Graduate students have mixed emotions about career advice

Zsuzsa Magyar’s prospective career in academia will involve playing the lottery.

Magyar is a political science graduate student and, like many other graduate students she knows, she hopes to become a professor after getting her degree.

She said she is on track for an academic career, but she also knows that the declining job market for academia leaves her with no guarantees.

“When you are investing in your field (of academic study), you don’t know if your lottery number will be picked,” Magyar said. “The reality is that some of us won’t.”

This summer, the Career Services Subcommittee of the UCLA Graduate and Professional Student Welfare Committee released a report that assessed the career planning needs of graduate students and postdoctoral scholars at UCLA.

The report was aimed at identifying how to better help graduate students be successful in their career searches, said Christine Wilson, director of the Graduate Student Resource Center.

“We wanted to see where there are gaps (in graduate student resources),” Wilson said. “It’s hard to see where you need to add programs when you don’t know what’s out there.”

The report takes into consideration a year’s worth of information and is part of an effort from different departments in graduate education and development – such as the Career Center, Graduate Student Resource Center, Graduate Division, faculty and students. They aim to increase collaboration across different campus departments and identify the needs of students.

Some of the report’s statistics highlight problems with how graduate students feel about their job prospects and the support their professors and advisers are giving them.

About 40 percent of graduate students said they were dissatisfied with the support they receive in their searches for employment, according to the report.

The report also found that the career expectations of UCLA graduate students are often different from the actual jobs they obtain. About 35 percent of graduate students said they expected to work in tenure-track positions after they graduate, but 10 percent will actually end up with those jobs.

A disparity also existed between the number of graduate students who expected to work in non-academic jobs after graduation and the number who did. Fourteen percent of graduate students expected to work outside the academic field after graduation, but the actual percentage of students who will obtain non-academic jobs was about 10 percent higher.

Wilson said she thinks the results of the report are representative of a “changing world,” where the job market holds less opportunities for academic careers and schools are hiring fewer tenured faculty and more lecturers.

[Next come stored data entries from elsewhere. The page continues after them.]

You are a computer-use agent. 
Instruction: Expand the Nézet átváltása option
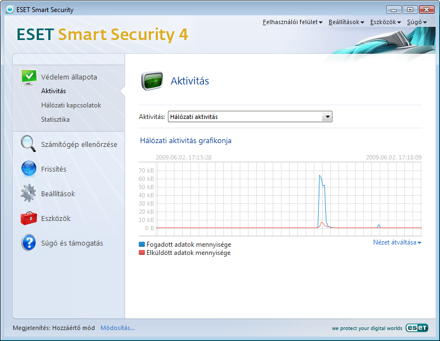tap(396, 242)
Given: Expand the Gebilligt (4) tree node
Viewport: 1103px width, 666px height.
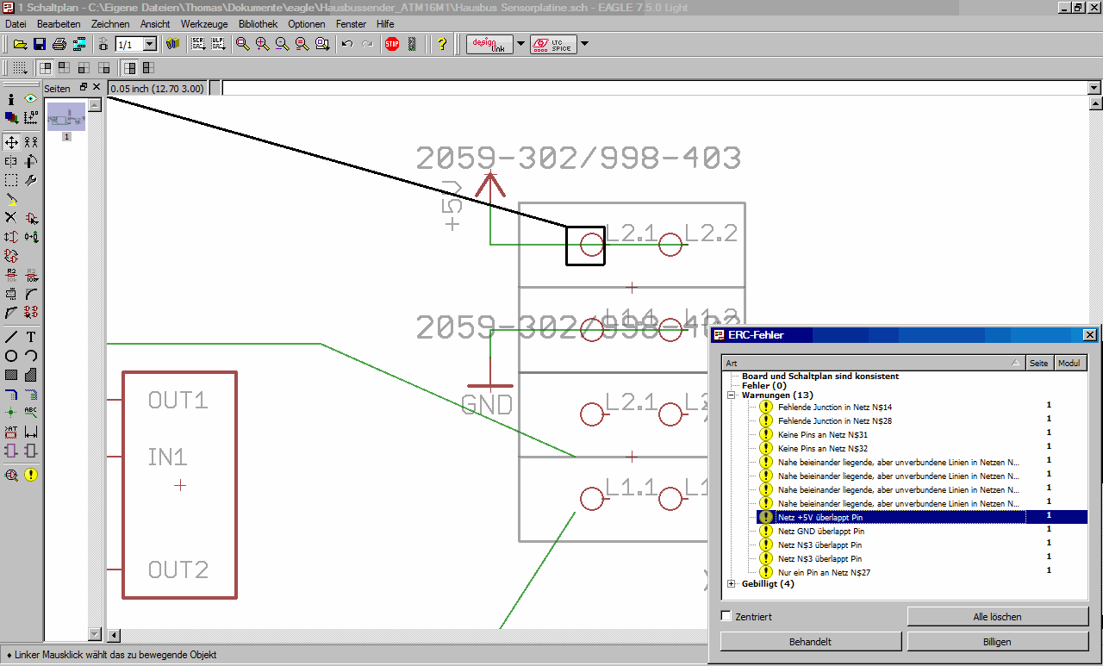Looking at the screenshot, I should (x=732, y=584).
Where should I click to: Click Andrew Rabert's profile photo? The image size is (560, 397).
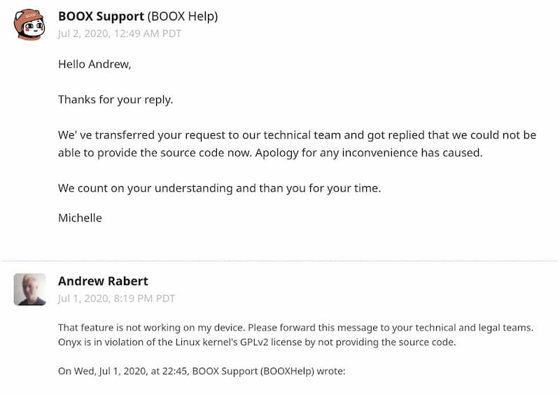29,289

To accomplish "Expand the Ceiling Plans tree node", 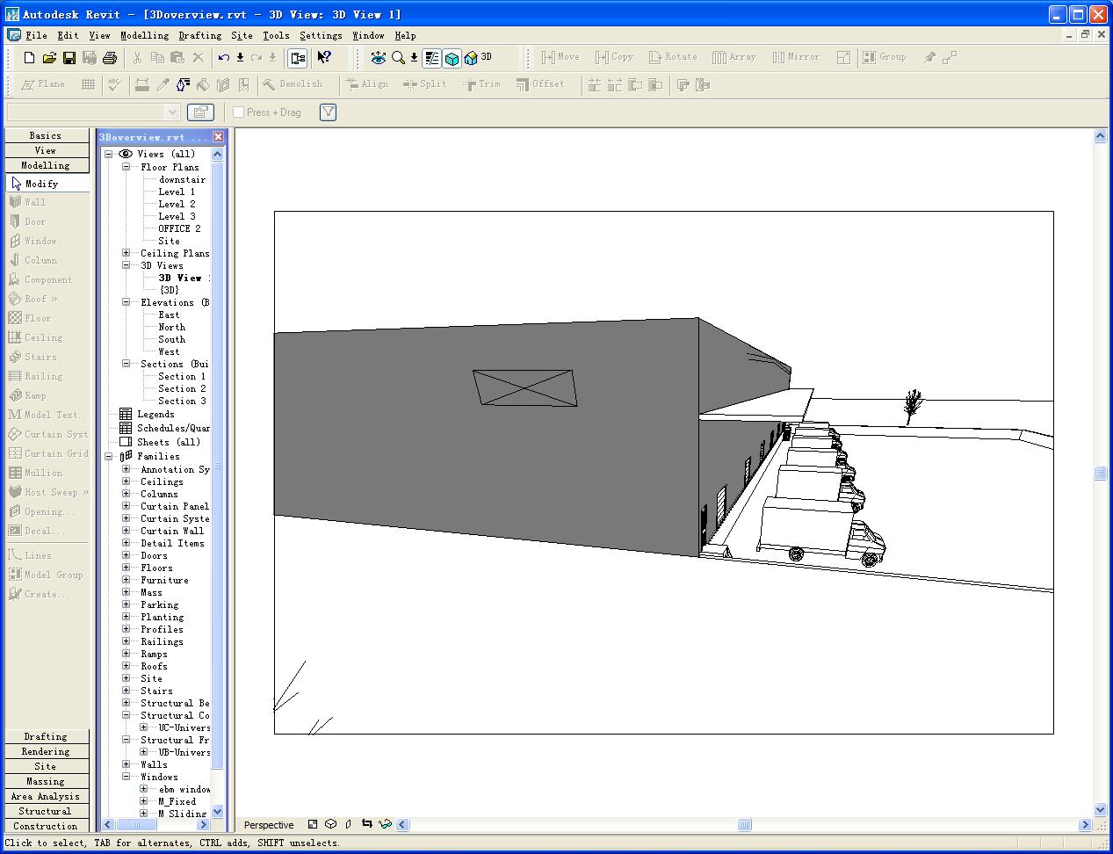I will tap(126, 253).

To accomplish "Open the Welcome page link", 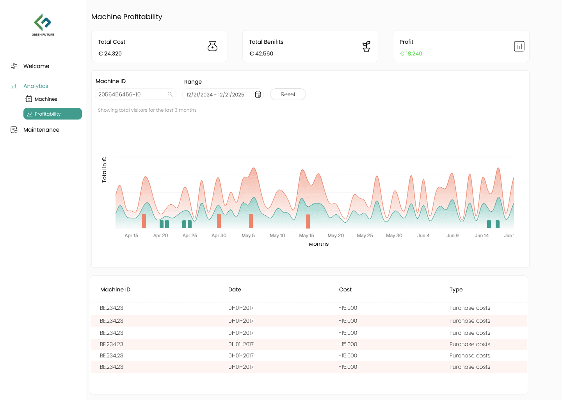I will tap(36, 66).
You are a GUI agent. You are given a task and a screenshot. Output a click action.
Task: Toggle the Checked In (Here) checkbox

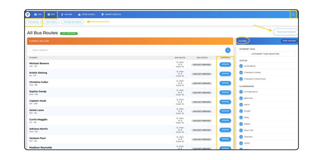pyautogui.click(x=241, y=72)
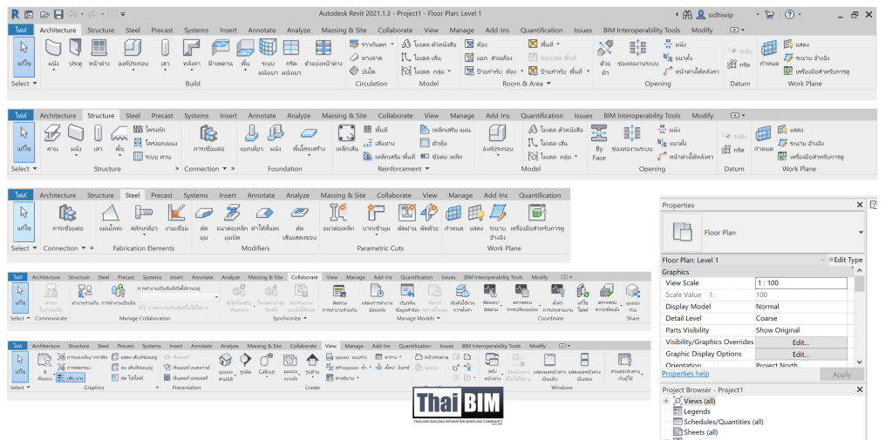This screenshot has height=440, width=892.
Task: Click Edit button for Visibility/Graphics Overrides
Action: pyautogui.click(x=800, y=342)
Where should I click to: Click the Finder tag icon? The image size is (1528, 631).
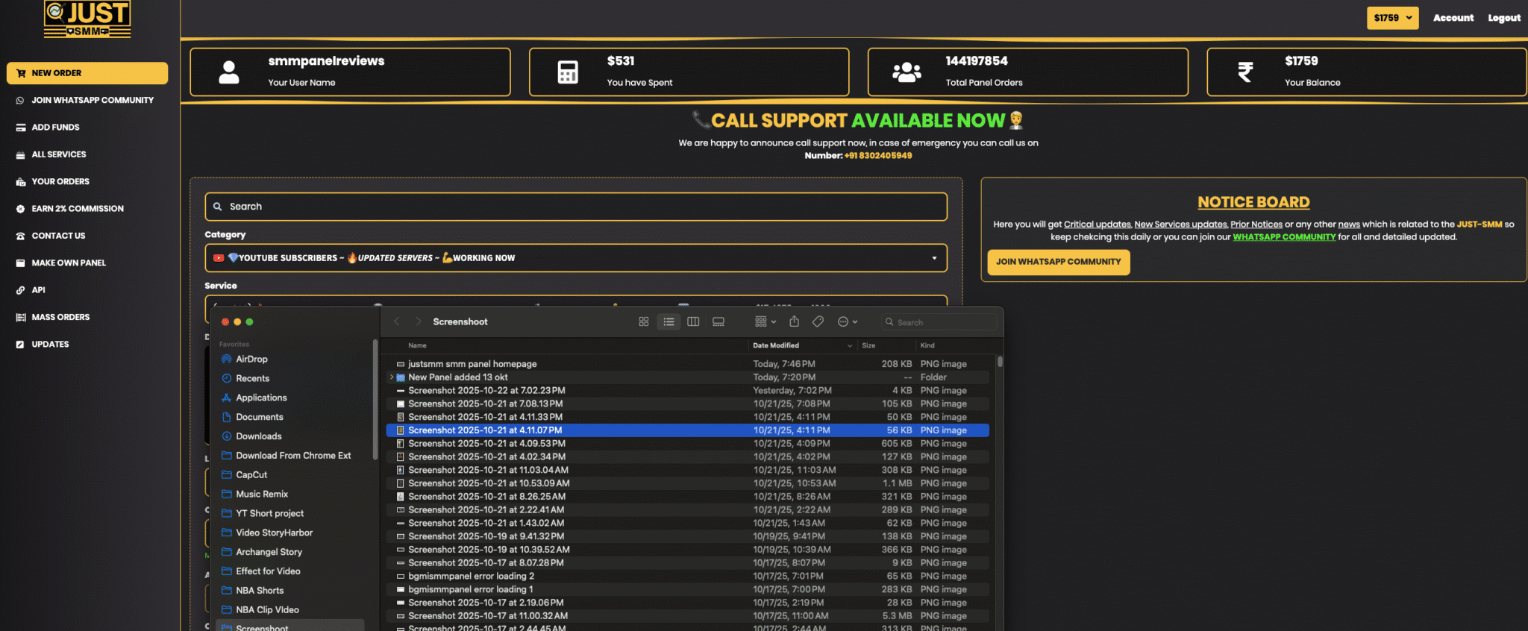(x=818, y=321)
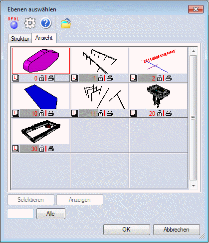Click the printer icon of layer 20
The width and height of the screenshot is (209, 243).
click(169, 113)
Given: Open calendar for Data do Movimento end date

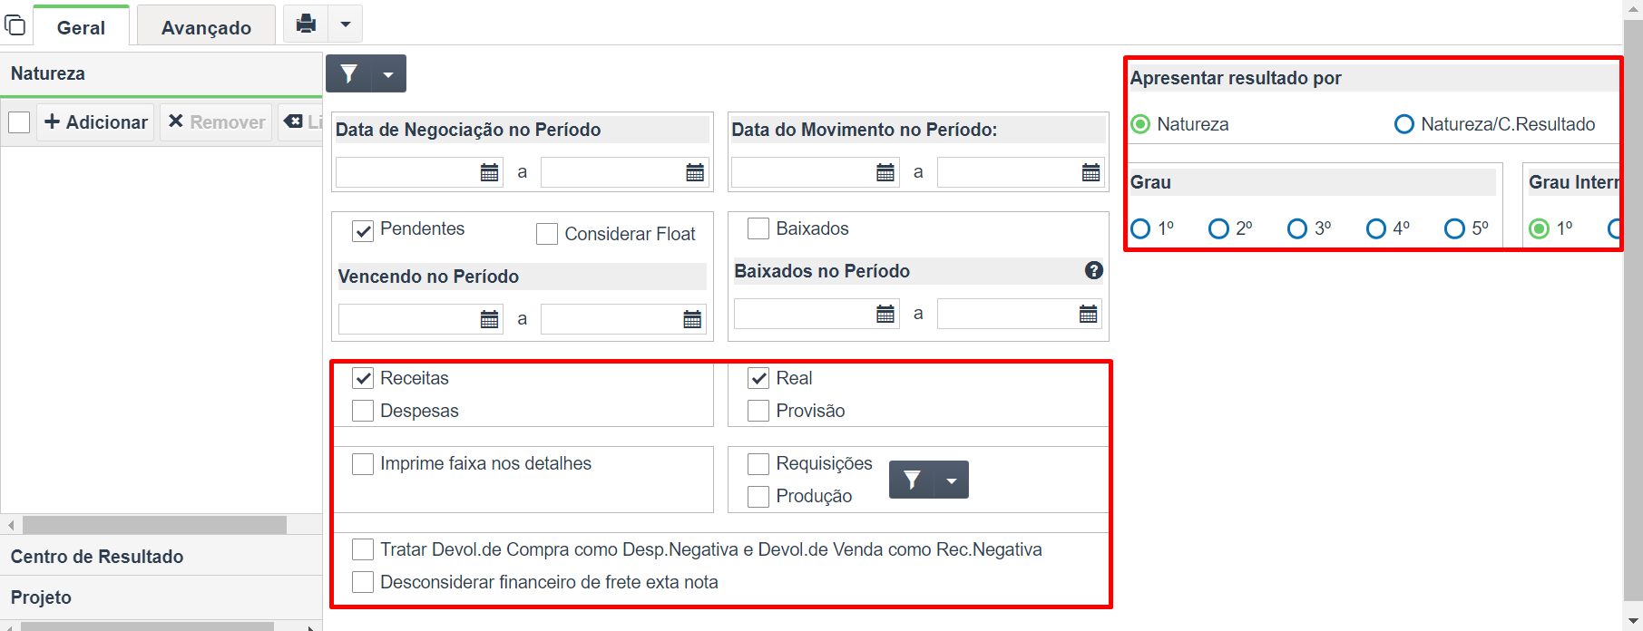Looking at the screenshot, I should 1091,172.
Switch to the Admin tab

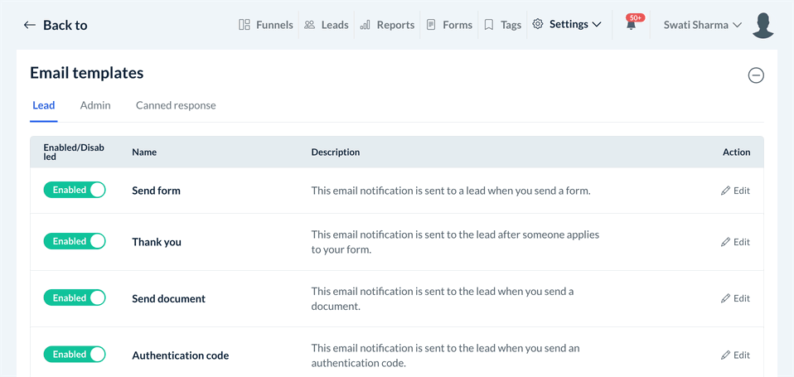[95, 105]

“I wasn’t surprised by what we found because I think it confirmed for us what the challenges were,” Wilson said.

April de Stefano, director of academic services for the Graduate Division, also said the changing job market is playing a large role in graduate student career paths.

“There are just as many graduate students now, but fewer highly valued academic job positions,” she said.

Members of the Career Center, Graduate Division and Student Affairs said they are continually working to help graduate students. This year, they have made some changes as part of their normal work and as part of their response to the report.

To help graduate students, the Career Center is hiring two new staff members whose jobs will focus on aiding graduate students in their careers, said Kathy Sims, director of the UCLA Career Center.

Temporary funding for the positions comes from the Student Fee Advisory Committee, which gave about $222,300 to pay the salaries for a new associate director of the Graduate Career Services and a Graduate STEM Career counselor.

Some additional programming is also being supported by the Student Fee Advisory Committee on a temporary basis, Sims said.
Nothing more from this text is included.